• WHAT THE TASK REQUIRES
Some lines below hold "will". Pick them out and copy them.
#### INFORMATION GIVEN
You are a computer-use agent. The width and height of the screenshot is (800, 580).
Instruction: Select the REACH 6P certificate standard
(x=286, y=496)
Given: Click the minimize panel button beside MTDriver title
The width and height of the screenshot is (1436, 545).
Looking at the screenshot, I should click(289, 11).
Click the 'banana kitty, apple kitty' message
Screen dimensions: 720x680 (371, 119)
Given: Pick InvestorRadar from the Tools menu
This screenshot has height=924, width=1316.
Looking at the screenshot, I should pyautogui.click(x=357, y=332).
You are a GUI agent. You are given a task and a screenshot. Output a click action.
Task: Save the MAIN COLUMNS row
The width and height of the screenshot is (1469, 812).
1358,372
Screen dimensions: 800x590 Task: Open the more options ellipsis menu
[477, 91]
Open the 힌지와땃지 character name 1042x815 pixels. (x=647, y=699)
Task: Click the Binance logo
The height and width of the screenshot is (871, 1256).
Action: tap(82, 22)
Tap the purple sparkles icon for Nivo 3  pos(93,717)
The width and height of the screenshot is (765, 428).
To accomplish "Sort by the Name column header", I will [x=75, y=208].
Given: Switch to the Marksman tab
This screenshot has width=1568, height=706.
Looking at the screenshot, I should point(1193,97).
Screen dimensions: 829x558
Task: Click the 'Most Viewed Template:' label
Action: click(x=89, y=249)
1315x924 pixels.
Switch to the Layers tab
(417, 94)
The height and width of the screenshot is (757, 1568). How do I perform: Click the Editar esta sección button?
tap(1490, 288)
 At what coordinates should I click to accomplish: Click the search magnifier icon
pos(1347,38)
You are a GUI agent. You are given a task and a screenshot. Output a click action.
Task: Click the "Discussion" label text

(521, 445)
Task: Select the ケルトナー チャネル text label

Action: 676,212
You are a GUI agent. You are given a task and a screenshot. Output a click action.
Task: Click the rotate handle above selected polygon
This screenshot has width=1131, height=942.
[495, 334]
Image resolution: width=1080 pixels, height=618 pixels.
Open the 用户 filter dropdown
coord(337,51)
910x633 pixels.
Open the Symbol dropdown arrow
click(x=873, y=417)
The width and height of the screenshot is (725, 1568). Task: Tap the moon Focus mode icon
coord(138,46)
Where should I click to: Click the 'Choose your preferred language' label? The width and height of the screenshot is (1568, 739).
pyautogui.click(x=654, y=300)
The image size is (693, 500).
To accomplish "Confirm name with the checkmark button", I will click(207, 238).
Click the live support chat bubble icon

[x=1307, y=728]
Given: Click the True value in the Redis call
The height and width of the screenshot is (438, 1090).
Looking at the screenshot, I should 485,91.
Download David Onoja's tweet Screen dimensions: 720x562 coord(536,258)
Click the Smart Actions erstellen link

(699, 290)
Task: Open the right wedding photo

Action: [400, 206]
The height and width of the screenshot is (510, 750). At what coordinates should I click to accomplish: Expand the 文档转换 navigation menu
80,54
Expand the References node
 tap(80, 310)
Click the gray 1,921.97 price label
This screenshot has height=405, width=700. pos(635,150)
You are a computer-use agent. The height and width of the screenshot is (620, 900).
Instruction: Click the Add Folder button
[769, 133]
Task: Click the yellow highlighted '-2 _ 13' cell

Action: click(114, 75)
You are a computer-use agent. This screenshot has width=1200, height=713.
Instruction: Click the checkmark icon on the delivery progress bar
########
• SOLUTION FOR THIS PROBLEM
To accomplish "Sort by the Name column header", I will [x=75, y=208].
To accomplish "Confirm name with the checkmark button", I will click(207, 238).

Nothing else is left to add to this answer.